User talk:Jarry1250/Findings
Suspicious number
[edit]The total for Special Groupings is 65535 (2^16 - 1). Is this a coincidence or is there a systematic reason? OrangeDog (talk • edits) 01:29, 12 May 2009 (UTC)
- Yes, there is. I will clarify that on the main page (I see what you mean), but also here: that's the number of articles in the whole sample (in order to give perspective for the other numbers, which are in sample not in population), not a sum of the other numbers in that table. 65535 was picked, somewhat unwittingly, as the sample size because it's the maximum number of rows Microsoft Excel can handle without help. - Jarry1250 (t, c) 08:20, 12 May 2009 (UTC)
Preemptive disambiguation
[edit]One other detail that would be useful to know is how often an article is named "<Obscurity> (<specific>)" even when <Obscurity> does not (yet) need disambiguation.
- Method
According to your method you "discarded" the list of all names. If you do still have them, sort by name and discard all where there is a disambiguation, i.e. where the text outside the brackets is duplicated at least. This will leave the possibly preemptive disambiguation pages. They would need to be checked against all names including those without brackets (and those ending in (disambiguation) of course).
Instead of leaving it to you, I downloaded the latest list and did it myself. I get 6437566 pages, 498694 disamb pages (excluding one original page, whether it has ()'s or not), and 97122 preemptive disambiguated pages.
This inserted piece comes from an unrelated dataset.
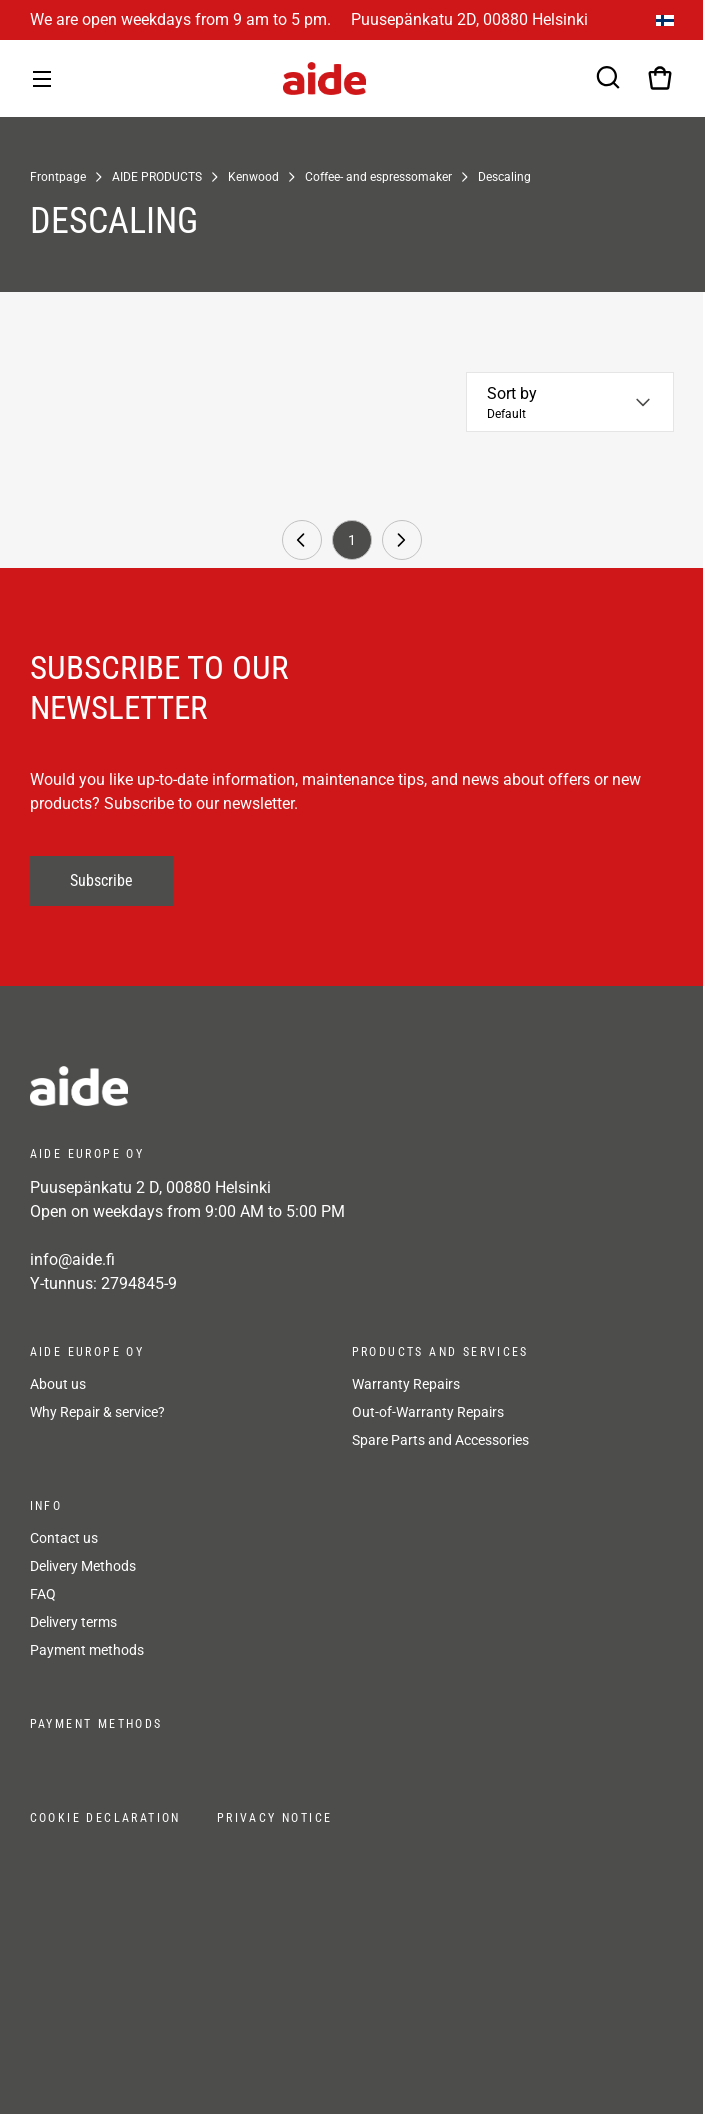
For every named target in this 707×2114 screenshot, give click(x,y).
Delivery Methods (83, 1566)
You may still want to do it for your snapshot as well, just so it corresponds to the rest of your data.
After downloaded and extracting enwiki-latest-all-titles-in-ns0.txt I:
- executed DOS SORT to ensure it is ordered
- then I ran this in DotLisp:
(with-dispose (page-names (System.IO.File:OpenText "T:\\Current Downloads\\enwiki-latest-all-titles-in-ns0-sorted.txt"))
(let (pages -1 #| ignore "field name" |#
disamb 0 preemptive 0
page-name nil previous-page-name nil
truncate false same false
previous-truncated false previous-same false)
(while (set page-name page-names.ReadLine)
(set truncate (and (page-name.EndsWith ")") (positive? (page-name.IndexOf "_("))))
(when truncate
(set page-name (page-name.Substring 0 (page-name.IndexOf "_("))))
(set same (and previous-page-name page-name (== page-name previous-page-name)))
(if same
(++ disamb)
(when (and (not previous-same) previous-truncated)
(++ preemptive)))
(++ pages)
(set previous-page-name page-name previous-truncated truncate previous-same same))
(list pages disamb preemptive)))
Mark Hurd (talk) 02:43, 14 May 2009 (UTC)
(disambiguation)
[edit]Note that a lot of redirects to disambiguaton pages were created in this time frame. Rich Farmbrough, 09:29 14 May 2009 (UTC).
- All redirects were ignored, so I don't think that would have affected anything. Unless you think it has done? I'm only human, it's possible I made a mistake somewhere. - Jarry1250 (t, c) 11:06, 14 May 2009 (UTC)